__Texto de leitura__.
-=-=-=-=-
Não se trata de culpar ninguém nem tão pouco de nivelar as condições de vida e salário por baixo. É apenas uma constatação. Aquela frase que aprendemos e repetimos — “Sei como você se sente” —, pode parecer empática, mas não deveria ser usada. Só sabe como se sente aquele que vive a situação. O máximo que nós conseguimos fazer é tentar imaginar.
Por outro lado, abandonamos uma grande oportunidade de negócio, pois essa imensidão de pessoas que fica pelo caminho são potenciais consumidores, que poderiam fazer a economia girar em outra velocidade. Embora reconheça que a responsabilidade primária por essas questões é do governo, não podemos ficar de braços cruzados.
E se as organizações estabelecessem como meta dos CEOs seus esforços para diminuir as emissões de gases de efeito estufa e a poluição de rios? Ou suas conquistas no aumento da reciclagem de materiais? Na pauta de responsabilidade social, e se seus bônus estivessem ligados à representação de gênero ou diversidade racial e étnica, à inclusão de pessoas trans, à educação dos funcionários em temas relacionados a ESG? Ou, ainda, ao apoio a comunidades? Quem sabe até doando parte de sua jornada de trabalho para se dedicar a algum projeto voluntário, em prol de uma ação que contribuísse para a melhoria da comunidade em torno da empresa?
-=-=-=-=-
__Material fornecido__.
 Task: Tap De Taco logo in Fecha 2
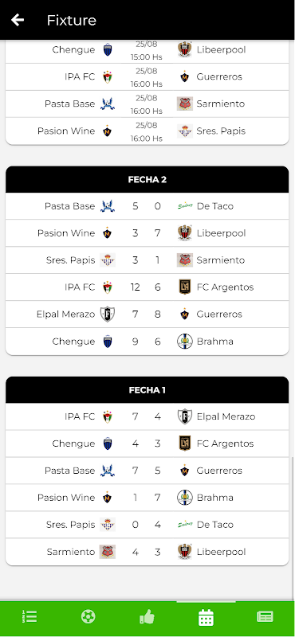[185, 206]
-=-=-=-=-
__O que fazer__. Transcreva do texto de leitura o trecho entre "E se as organizações" e "torno da empresa?", incluindo essas duas partes. O material não tem relação com o texto de leitura.

__Resposta correta__.
E se as organizações estabelecessem como meta dos CEOs seus esforços para diminuir as emissões de gases de efeito estufa e a poluição de rios? Ou suas conquistas no aumento da reciclagem de materiais? Na pauta de responsabilidade social, e se seus bônus estivessem ligados à representação de gênero ou diversidade racial e étnica, à inclusão de pessoas trans, à educação dos funcionários em temas relacionados a ESG? Ou, ainda, ao apoio a comunidades? Quem sabe até doando parte de sua jornada de trabalho para se dedicar a algum projeto voluntário, em prol de uma ação que contribuísse para a melhoria da comunidade em torno da empresa?